Tel Champollion avec les hiéroglyphes, on a trouvé la pierre de Rosette de la grand-mère !
Quand on vient de se laver les mains et qu’elle nous parle, c’est pour nous proposer de nous essuyer les mains dans la serviette accrochée dans la cuisine. Et cette simple phrase a tout changé. Elle était ravie, nous aussi. On s’est aussi habitué aux accents de chacun petit à petit et on a pu commencer à avoir des discussions intéressantes.
« Tu veux du lait ? » Oui, avec plaisir. C’est que le père est fan de lait, alors il y en a toujours une pleine marmite sur la cuisinière. Et on nous en propose à tout moment de la journée. C’est vrai qu’il était bon ce lait. Du vrai lait de vache, entier, non transformé, un délice.

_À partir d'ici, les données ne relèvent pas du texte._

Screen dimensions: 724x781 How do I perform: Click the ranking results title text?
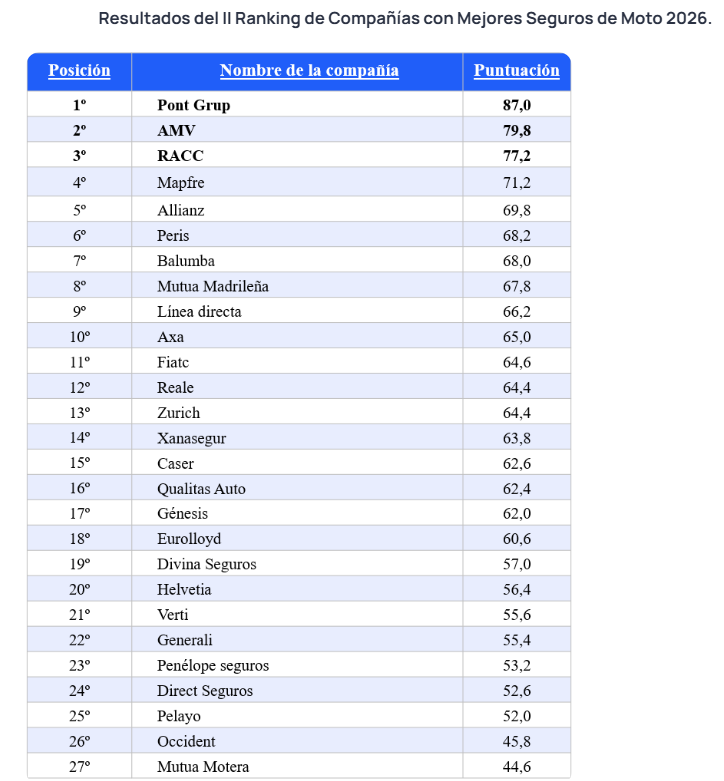[x=405, y=18]
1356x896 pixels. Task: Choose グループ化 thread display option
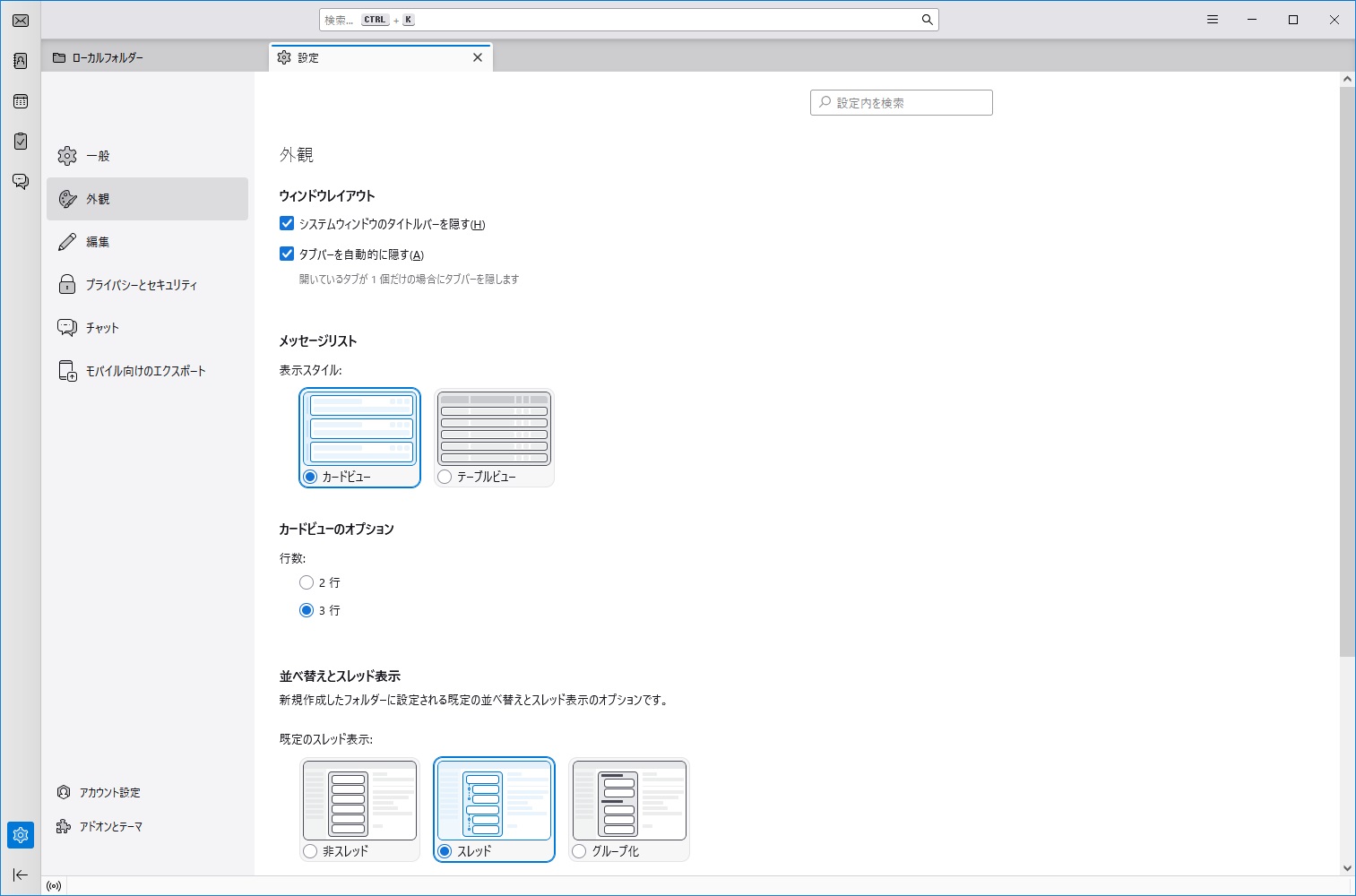coord(579,851)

On s’intègre petit à petit dans leur vie, on aide aux tâches ménagères, à faire du jus de goyave, des petites choses. Et puis on regarde les novelas.
On a aussi fait notre lessive avec la machine à laver locale. En fait c’est une machine qui mélange juste l’eau froide, la lessive et les habits. Très fort. On pourrait l’appeler une broyeuse à linge. Et ensuite on fini de frotter si besoin et on rince dans les éviers en pierre. Comme au lavoir.

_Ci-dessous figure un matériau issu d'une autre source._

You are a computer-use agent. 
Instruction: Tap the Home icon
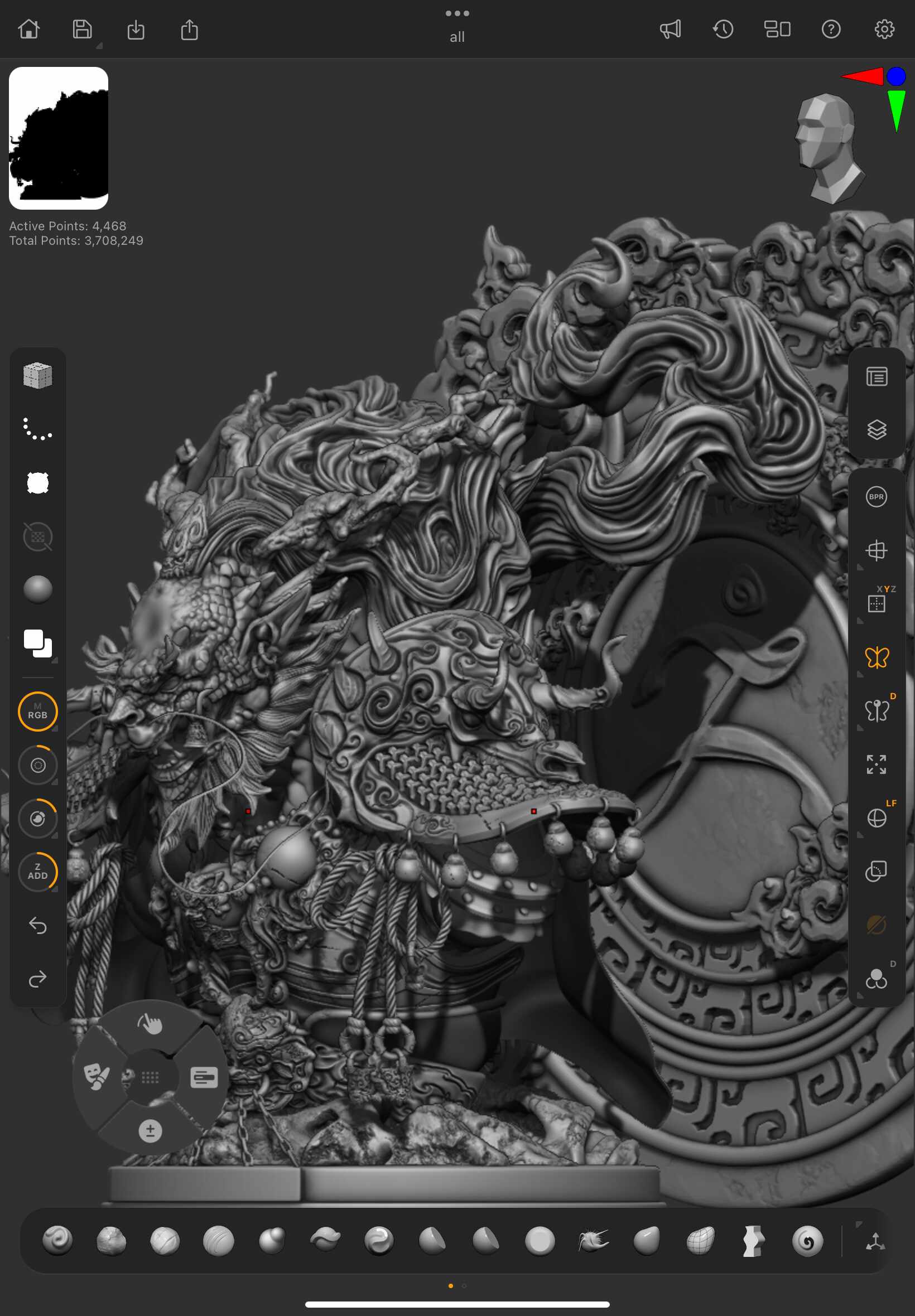pyautogui.click(x=28, y=29)
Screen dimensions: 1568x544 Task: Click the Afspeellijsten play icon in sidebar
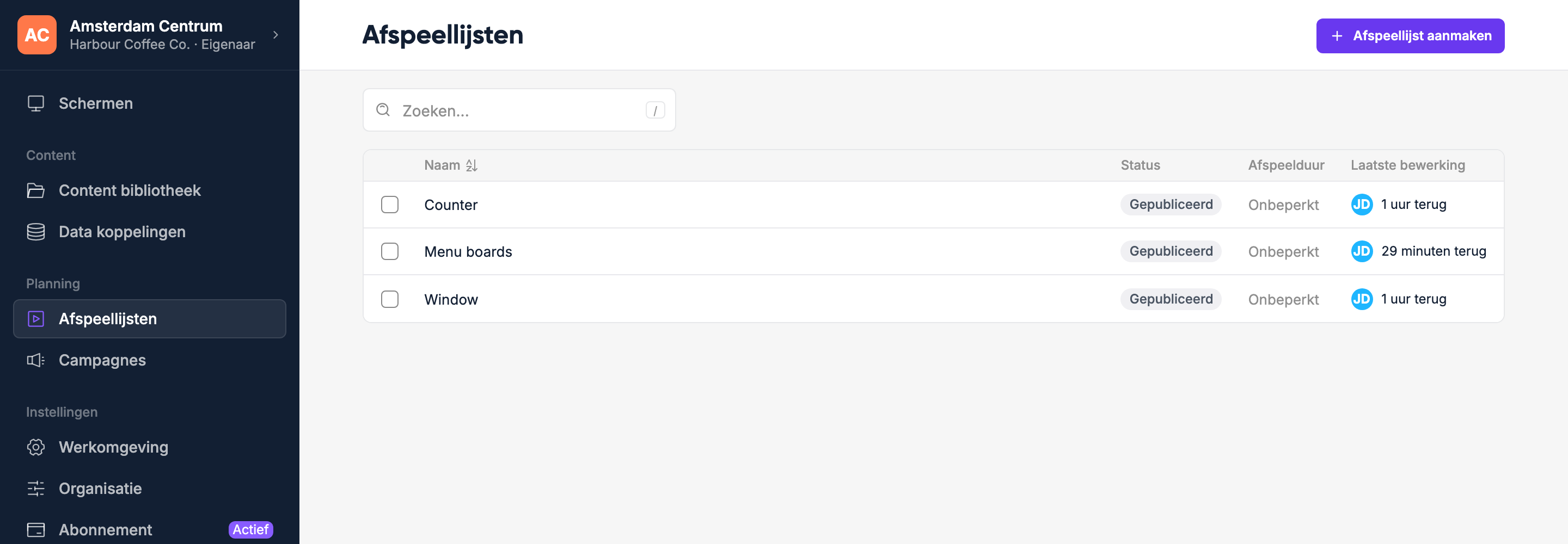(36, 319)
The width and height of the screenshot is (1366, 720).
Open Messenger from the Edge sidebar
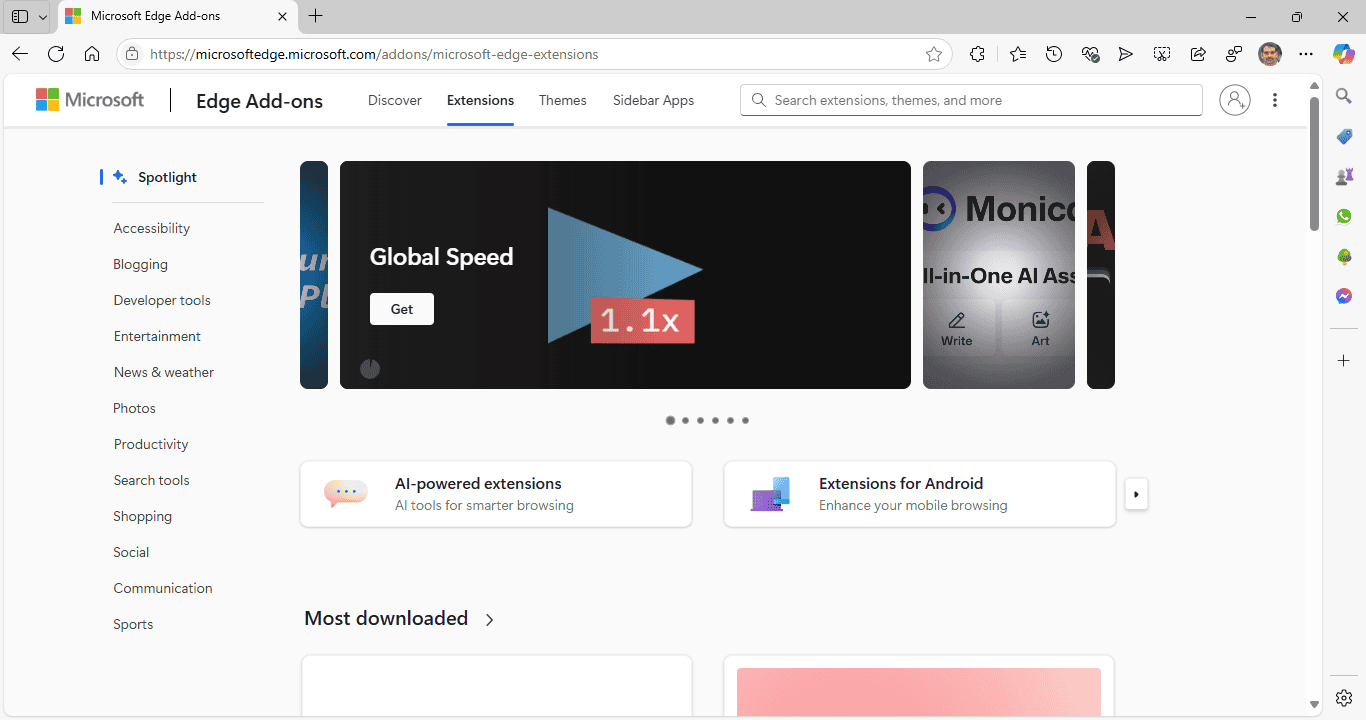click(x=1344, y=297)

Un nouveau matin se lève, et ce n’est pas un jour comme les autres. C’est l’effervescence !
Aujourd’hui on va faire un asado cerdo ! Un cochon grillé ! Et ici c’est un plat de fête, qu’on mange à Noël. Alors tout le monde est excité et nous encore plus. On s’est levé à 7h du matin pour aller avec les hommes tuer le cochon qu’ils avaient acheté vivant la veille ! Mais ils sont partis sans nous et on trépigne de les rejoindre.
« Tu es sûre que tu ne veux pas du lait d’abord ? »
A 10h enfin on nous emmène les rejoindre et ouf le cochon est toujours vivant !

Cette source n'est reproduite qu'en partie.